(photo credit: OVEDC / WIKIMEDIA COMMONS)
Anyone worried about the high cost of living might see their shopping bill get lower after Finance Minister Moshe Kahlon signed a reform that would remove tariffs for imported frozen fish, frozen vegetables and olive oil.
The decision comes as part of a joint effort between the Agriculture and Finance ministries to increase competition and bring food prices down altogether. Similar reforms have already been signed for imported beef, lamb, fresh vegetables and honey.
Kahlon indicated that the signing of these latest reforms are the beginning of more to come.
“We will continue to open up the market to imports and competition, and lower tariffs for the rest of the year,” he said Wednesday after signing the reform.
The exemptions are expected to begin next week and to remain in effect until July 15.
The plan allows the tariff-free import of 3,500 tons of tilapia and 500 tons of carp and gray mullet fish. The latter two are especially popular components of gefilte fish, which will likely see a rise in demand ahead of Passover. The exemption applies to 2,000 tons of imported olive oil, as well.
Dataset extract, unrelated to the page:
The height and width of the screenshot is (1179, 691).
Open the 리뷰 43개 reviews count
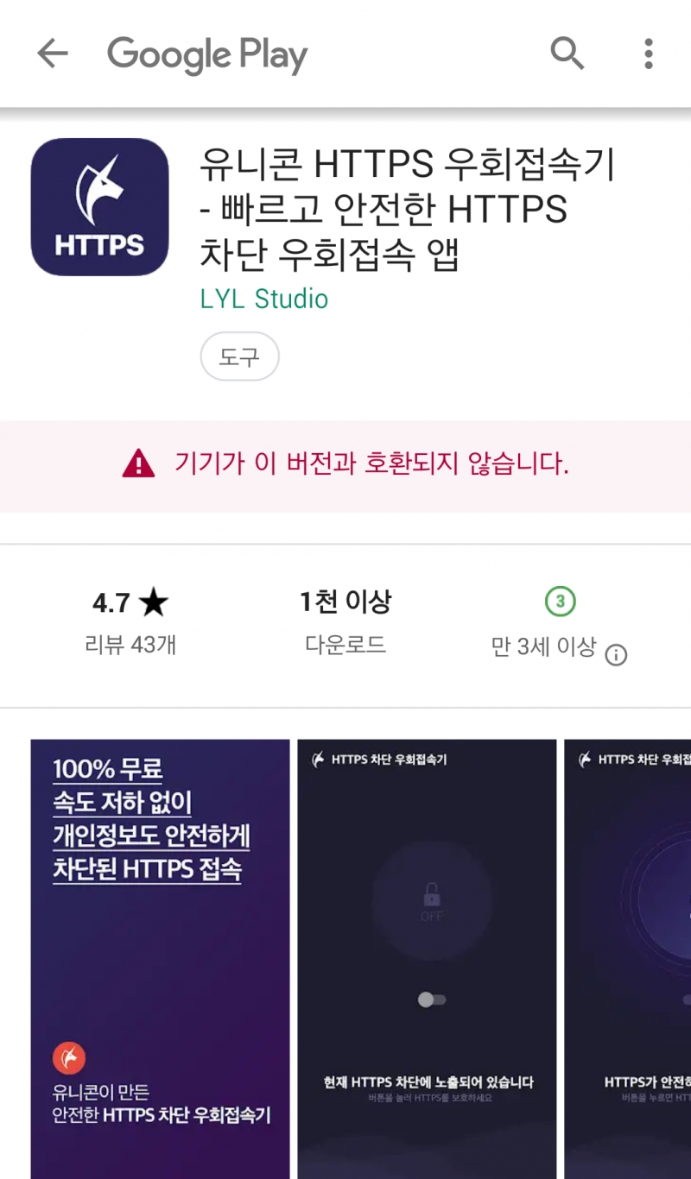pos(130,645)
The ministries hope the plan will help reduce the price of fish by NIS 15 to NIS 20 per kg. and NIS 6 to NIS 8 for olive oil per kg. (1,000 ml.).
The reform allows the tariff-free import of 10,000 tons of frozen potatoes, carrots, corn, beans and peas, which the ministries hope will bring down frozen produce prices by at least 10 percent.
Part of the reform would require Israeli farmers to sell potatoes, cabbage and carrots to distributors and stores for NIS 1.5 to NIS 2 per kg.
In return for the lowered market prices, Israeli farmers will get NIS 78 million worth of government compensation, of which NIS 37m. is to go to fish breeders. The 12 largest fisheries in the country are each to get NIS 2.5m. in compensation.